Your plan sounds like a good way to get into the pool... get your feet wet before plunging headfirst! Somewhere along the way you will reach a turning point where you find that having your own equipment at hand is more efficient and economical than hiring or calling up your friends for help or trying to do something using manual labor. Until you reach that point, it's sound for you to defer a major investment.
The only caveat I'd mention is that, if life around your new place is anything like our experience, there are a thousand unforeseen, unexpected tasks involved in developing and maintaining property. What you see initially is only the tip of the iceberg, as it were. With your own tools, the work can be prioritized and addressed with some measure of efficiency and economy. Absent such tools, the alternative is you get nickel and dimed to death hiring it all out, you wear yourself out doing things the hard way, or the work isn't done at all.

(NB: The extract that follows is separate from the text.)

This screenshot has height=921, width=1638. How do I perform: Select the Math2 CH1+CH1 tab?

Here's a real-life example of how things come up... this is what I did yesterday. 85 year old widow across the road from us had a 70 year old tile culvert that was broken and clogged so the dirt road in front of her place would flood every time it rained. Using the tractor with loader and backhoe, I excavated the road and placed a new 20 ft. corrugated culvert. Problem solved... neighbor happy. Easy job with the backhoe; would have been days of backbreaking pick and shovel work. She couldn't have afforded to pay someone to do the job.